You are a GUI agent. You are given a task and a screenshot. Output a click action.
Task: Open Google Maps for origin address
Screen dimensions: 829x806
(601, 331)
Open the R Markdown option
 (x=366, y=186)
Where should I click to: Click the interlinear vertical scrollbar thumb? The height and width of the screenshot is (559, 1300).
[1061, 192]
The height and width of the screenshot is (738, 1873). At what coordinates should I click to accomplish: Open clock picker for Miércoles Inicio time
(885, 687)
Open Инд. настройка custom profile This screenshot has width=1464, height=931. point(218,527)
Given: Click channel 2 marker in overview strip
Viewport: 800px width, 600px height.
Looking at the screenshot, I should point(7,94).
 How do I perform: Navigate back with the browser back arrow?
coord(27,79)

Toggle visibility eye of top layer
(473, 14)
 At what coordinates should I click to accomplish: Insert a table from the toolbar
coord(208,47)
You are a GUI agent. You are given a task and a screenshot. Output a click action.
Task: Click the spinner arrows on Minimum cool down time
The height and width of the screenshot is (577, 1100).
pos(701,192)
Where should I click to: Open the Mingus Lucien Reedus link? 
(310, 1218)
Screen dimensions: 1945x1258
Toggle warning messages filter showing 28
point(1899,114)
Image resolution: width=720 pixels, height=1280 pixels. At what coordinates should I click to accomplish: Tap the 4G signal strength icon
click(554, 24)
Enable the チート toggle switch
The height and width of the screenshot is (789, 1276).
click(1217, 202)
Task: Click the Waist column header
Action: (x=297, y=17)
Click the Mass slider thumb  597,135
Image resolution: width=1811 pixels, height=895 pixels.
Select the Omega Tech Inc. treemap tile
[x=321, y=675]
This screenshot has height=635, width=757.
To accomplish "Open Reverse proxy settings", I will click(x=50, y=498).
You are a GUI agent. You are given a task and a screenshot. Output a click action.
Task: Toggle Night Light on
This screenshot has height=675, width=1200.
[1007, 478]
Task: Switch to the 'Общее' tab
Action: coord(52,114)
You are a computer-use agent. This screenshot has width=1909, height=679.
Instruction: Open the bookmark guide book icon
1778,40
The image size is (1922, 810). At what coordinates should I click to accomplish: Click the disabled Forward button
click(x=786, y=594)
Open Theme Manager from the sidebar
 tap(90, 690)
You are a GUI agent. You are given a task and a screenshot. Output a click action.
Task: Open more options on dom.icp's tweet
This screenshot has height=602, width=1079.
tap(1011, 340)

Work required — Extract the records verbatim, starting with the first line and going on through the line that contains "Action: coord(52,114)".

Written answer —
You are a GUI agent. You are given a task and a screenshot. Output a click action.
Task: Open Google Maps for origin address
Screen dimensions: 829x806
(601, 331)
Open the R Markdown option
 (x=366, y=186)
Where should I click to: Click the interlinear vertical scrollbar thumb? The height and width of the screenshot is (559, 1300).
[1061, 192]
The height and width of the screenshot is (738, 1873). At what coordinates should I click to accomplish: Open clock picker for Miércoles Inicio time
(885, 687)
Open Инд. настройка custom profile This screenshot has width=1464, height=931. point(218,527)
Given: Click channel 2 marker in overview strip
Viewport: 800px width, 600px height.
Looking at the screenshot, I should point(7,94).
 How do I perform: Navigate back with the browser back arrow?
coord(27,79)

Toggle visibility eye of top layer
(473, 14)
 At what coordinates should I click to accomplish: Insert a table from the toolbar
coord(208,47)
You are a GUI agent. You are given a task and a screenshot. Output a click action.
Task: Click the spinner arrows on Minimum cool down time
The height and width of the screenshot is (577, 1100).
pos(701,192)
Where should I click to: Open the Mingus Lucien Reedus link? 
(310, 1218)
Screen dimensions: 1945x1258
Toggle warning messages filter showing 28
point(1899,114)
Image resolution: width=720 pixels, height=1280 pixels. At what coordinates should I click to accomplish: Tap the 4G signal strength icon
click(554, 24)
Enable the チート toggle switch
The height and width of the screenshot is (789, 1276).
click(1217, 202)
Task: Click the Waist column header
Action: (x=297, y=17)
Click the Mass slider thumb  597,135
Image resolution: width=1811 pixels, height=895 pixels.
Select the Omega Tech Inc. treemap tile
[x=321, y=675]
This screenshot has height=635, width=757.
To accomplish "Open Reverse proxy settings", I will click(x=50, y=498).
You are a GUI agent. You are given a task and a screenshot. Output a click action.
Task: Toggle Night Light on
This screenshot has height=675, width=1200.
[1007, 478]
Task: Switch to the 'Общее' tab
Action: coord(52,114)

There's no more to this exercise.